Grendel Astray

Walk on air against your better judgement.
Seamus Heaney

Dopo l’inutile proemio della cronaca

Grendel si chiude nella tana, si chiude le orecchie per non ascoltare, si chiude ancora di più dentro dentro di sé per rifiutare l’universo dei viventi e vivere da mostro esiliato. A Heorot lo scaldo canta le Origini del Mondo, la terra separata dalle acque, la vita che accelera nelle vene animali, l’infrascarsi della terra che bisbiglia vegetali (e immediatamente torna in mente il “nuovo” frammento di Gilgamesh, con la Foresta di Cedri, rumorosa di uccelli e di scimmie). Ma Grendel non solo non vuole ascoltare il suono della creazione cantata dal poeta, creazione luminosa che lo ha escluso, lui mostro, dalla socialità delle sale della gioia; Grendel odia, Grendel invidia, Grendel vuole vendicarsi di quel canto perché è il figlio di Caino, escluso dalla vita dell’uomo, e perché tutta la creazione è per lui un insulto.

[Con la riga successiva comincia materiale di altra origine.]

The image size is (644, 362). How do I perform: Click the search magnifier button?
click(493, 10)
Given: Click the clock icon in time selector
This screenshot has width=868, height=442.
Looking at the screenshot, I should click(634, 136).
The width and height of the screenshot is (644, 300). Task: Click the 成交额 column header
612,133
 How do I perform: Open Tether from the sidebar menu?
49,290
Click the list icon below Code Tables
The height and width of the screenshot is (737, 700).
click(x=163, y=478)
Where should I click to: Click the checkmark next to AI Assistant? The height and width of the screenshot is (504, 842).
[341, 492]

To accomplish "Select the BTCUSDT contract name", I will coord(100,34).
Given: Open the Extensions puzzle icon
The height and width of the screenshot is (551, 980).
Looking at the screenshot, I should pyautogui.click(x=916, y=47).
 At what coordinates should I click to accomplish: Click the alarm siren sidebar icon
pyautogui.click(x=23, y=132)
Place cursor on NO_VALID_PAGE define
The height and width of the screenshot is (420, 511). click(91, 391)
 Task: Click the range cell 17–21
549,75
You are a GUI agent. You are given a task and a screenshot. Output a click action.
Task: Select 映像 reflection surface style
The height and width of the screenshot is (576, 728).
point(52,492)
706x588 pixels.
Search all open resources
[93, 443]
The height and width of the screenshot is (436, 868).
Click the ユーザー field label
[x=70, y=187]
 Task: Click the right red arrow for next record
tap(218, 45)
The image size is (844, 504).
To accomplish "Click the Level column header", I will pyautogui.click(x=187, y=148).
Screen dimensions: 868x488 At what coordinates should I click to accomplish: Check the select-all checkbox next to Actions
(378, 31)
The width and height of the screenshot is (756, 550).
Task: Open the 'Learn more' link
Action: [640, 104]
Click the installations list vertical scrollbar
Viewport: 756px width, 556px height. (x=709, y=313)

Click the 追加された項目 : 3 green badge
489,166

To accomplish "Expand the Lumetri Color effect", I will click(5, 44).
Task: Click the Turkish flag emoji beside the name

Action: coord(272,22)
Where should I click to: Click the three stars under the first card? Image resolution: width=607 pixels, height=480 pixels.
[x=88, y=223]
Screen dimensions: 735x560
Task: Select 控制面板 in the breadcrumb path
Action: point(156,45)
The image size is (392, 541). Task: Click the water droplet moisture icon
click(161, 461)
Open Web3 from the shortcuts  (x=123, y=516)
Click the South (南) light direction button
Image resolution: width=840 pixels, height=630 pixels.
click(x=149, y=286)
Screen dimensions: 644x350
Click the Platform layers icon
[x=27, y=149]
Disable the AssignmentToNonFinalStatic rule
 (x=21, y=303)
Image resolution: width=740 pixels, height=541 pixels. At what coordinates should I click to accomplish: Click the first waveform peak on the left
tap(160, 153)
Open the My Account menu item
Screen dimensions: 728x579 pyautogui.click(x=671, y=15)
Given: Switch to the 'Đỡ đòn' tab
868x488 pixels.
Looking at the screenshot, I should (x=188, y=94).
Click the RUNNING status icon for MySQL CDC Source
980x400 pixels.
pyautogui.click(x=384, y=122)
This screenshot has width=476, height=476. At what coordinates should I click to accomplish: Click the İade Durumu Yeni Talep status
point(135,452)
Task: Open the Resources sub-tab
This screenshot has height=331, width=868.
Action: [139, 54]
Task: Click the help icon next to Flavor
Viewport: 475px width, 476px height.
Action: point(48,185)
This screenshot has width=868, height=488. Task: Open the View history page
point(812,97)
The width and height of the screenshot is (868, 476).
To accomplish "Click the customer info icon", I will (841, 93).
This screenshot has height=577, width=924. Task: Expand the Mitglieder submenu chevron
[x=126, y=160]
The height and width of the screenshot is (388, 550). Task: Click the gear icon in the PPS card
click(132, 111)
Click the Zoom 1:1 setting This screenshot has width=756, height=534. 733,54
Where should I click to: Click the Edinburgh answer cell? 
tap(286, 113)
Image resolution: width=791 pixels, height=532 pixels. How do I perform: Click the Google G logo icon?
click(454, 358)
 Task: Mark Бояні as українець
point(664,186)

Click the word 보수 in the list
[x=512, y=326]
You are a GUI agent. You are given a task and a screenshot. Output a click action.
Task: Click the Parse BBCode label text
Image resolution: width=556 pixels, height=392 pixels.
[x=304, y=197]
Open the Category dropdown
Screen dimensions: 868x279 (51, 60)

Abbiamo un lungo futuro alle spalle, fatto di libri non più letti da rileggere, fatto di rilegature spezzate da restaurare, fatto di traceologie da esumare nel presente. Grendel è lo spirito dei tempi, nel suo negare che esprime odio, nel suo desiderio di distruzione generazionale, nella sua patetica tristezza senza consolazione. Grendel come Beowulf, Beowulf come Grendel, mostro bifronte dello storytelling antropocenenico, mostro fossile-guida dei collassi in atto. E mostro delle lacune fertili. Mostro del futuro in frantumi. Mostro della perdita delle genealogie cognitive. Mostro del furto delle idee nel deserto di idee. Lo scrittore contemporaneo, un po’ Grendel un po’ Beowulf, più Grendel che Beowulf, cova in sé una vocazione di annientamento che è tutta in quelle orecchie tappate, in quelle mani premute per assordare i timpani. La grande cecità di Ghosh è in fondo sordità al canto del mondo, è vocazione anticosmologica, è l’aperitivo letterario contro la sala della birra, è la faida contro il convivio.

Scriptoria

Pioveva mentre doveva nevicare.

Quando uscimmo per cogliere agrifoglio

i fossi affogavano, eravamo bagnati

fino al ginocchio, le mani tutte graffiate

e l’acqua ci scorreva nelle maniche.

Avrebbero dovuto esserci bacche

ma i rametti che portammo a casa

luccicavano come cocci di bottiglia.

Adesso eccomi qui, in una stanza ornata

con foglie di cera e bacche rosse,

e ho quasi scordato che cosa significhi

esser bagnato fradicio o anelare alla neve.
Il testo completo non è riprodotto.